Affirmatively Furthering Fair Housing: The FHA’s Expanding Impact on the LGBTQ Community

Last week, the U.S. Department of Housing and Urban Development (HUD) announced a final rule that will assist communities that receive federal funds with meeting long-standing fair housing standards required under the Fair Housing Act (FHA). The FHA was passed in 1968 to protect underserved and minority communities by prohibiting discrimination in the sale, rental, and financing of housing.

The FHA as written contains a section known as “affirmatively furthering fair housing,” which requires HUD, and states and local governments that receive federal funds to provide housing-related services in a way that ensures all members of the community they serve have equal access to housing.
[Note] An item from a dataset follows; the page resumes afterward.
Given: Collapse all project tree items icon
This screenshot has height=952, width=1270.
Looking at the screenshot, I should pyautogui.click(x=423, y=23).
In 2012, HUD expanded these protections by issuing the Equal Access to Housing Rule, which prohibited discrimination based on sexual orientation, gender identity and marital status in HUD-funded housing. The Equal Access Rule also strengthens these protections by defining ‘family’ broadly to include families that may not all share a legal relationship, and clarifies that families may not be excluded from housing because a family member is LGBT or is perceived to be LGBT. While these regulations provide the framework for ensuring that all communities can provide safe, inclusive, and affordable housing to their residents, this week’s new fair housing rule clarifies these existing requirements and also strengthens them by providing tools that communities can use to recognize and address barriers to accessing fair housing in their communities.
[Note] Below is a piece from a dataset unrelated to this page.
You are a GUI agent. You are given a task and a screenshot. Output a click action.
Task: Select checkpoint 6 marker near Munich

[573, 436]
The new rule requires communities to identify racially segregated housing patterns and publically report their findings. This means that if a fund recipient does not address housing patterns showing signs of segregation by, for example, refusing to include affordable housing options in a predominantly white neighborhood, HUD can penalize the recipient by withholding funding. HUD’s new rule clarifies that the FHA also aims to expand individuals’ access to important community resources that have an impact on the quality of life for residents. Therefore, if a locality chooses to seek federal taxpayer funds, it will have to examine ingrained differences between white communities and communities of color, including crime rates, access to grocery stores and public transportation, and develop a plan to reduce these inequities. This rule is important because it provides tools and oversight to communities who are still in the process of overcoming unequal and unnecessary barriers to housing, a step forward that is critical to the FHA’s promise of ensuring equal opportunity for all.

While the FHA has been the law for more than four decades, the existing system’s method of assessing communities’ adherence to the Act was vague and ineffective, and many state and local governments historically have not lived up to the requirements of the law. Many jurisdictions sought and received taxpayer dollars, but failed to follow through with their obligation to provide services and programs that foster fair housing. Some other local governments have wanted to comply, but felt they lacked specific information and guidance on how to do so. This regulation addresses both types of problems by clarifying the existing rules and also providing new information and guidance.

The families impacted most by lack of access to fair housing are low-income LGBT families, who are also more likely to be families of color, and therefore face additional discrimination and a distinct set of barriers. LGBT families of color have poverty rates more than twice the rate of different-sex families of color, putting them at a higher risk of housing discrimination and making it difficult to find adequate and affordable places to live. The rule’s new tools and reporting requirements, while not directly addressing the LGBT community, will nevertheless help ensure that funding recipients remain accountable for actively combatting unequal access to housing for all communities, stemming from a legacy of segregation and discrimination.